● Provided entries
_ _ _ _ _

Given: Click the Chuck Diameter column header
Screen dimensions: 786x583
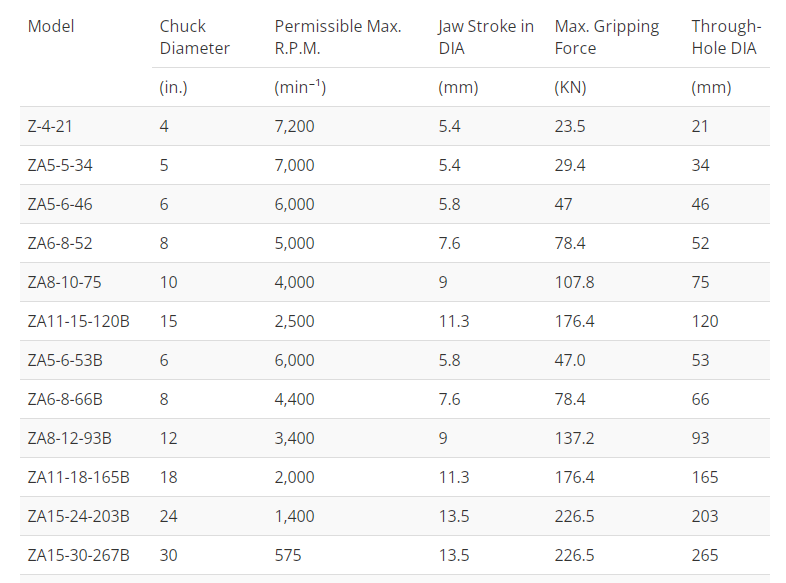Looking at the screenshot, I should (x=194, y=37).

_ _ _ _ _

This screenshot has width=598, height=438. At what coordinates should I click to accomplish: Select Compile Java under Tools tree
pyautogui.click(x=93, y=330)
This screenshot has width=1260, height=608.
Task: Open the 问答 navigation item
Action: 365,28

_ _ _ _ _

Reproduce the listing lines beginning with the line that contains "Given: Click the Chuck Diameter column header" and going on through the line that contains "Looking at the", replacing "Chuck Diameter" with "Spindle Speed" and leaving everything else as it stands. Return only those lines, and leave the pictures out.

● Response to the task
Given: Click the Spindle Speed column header
Screen dimensions: 786x583
Looking at the screenshot, I should (x=194, y=37).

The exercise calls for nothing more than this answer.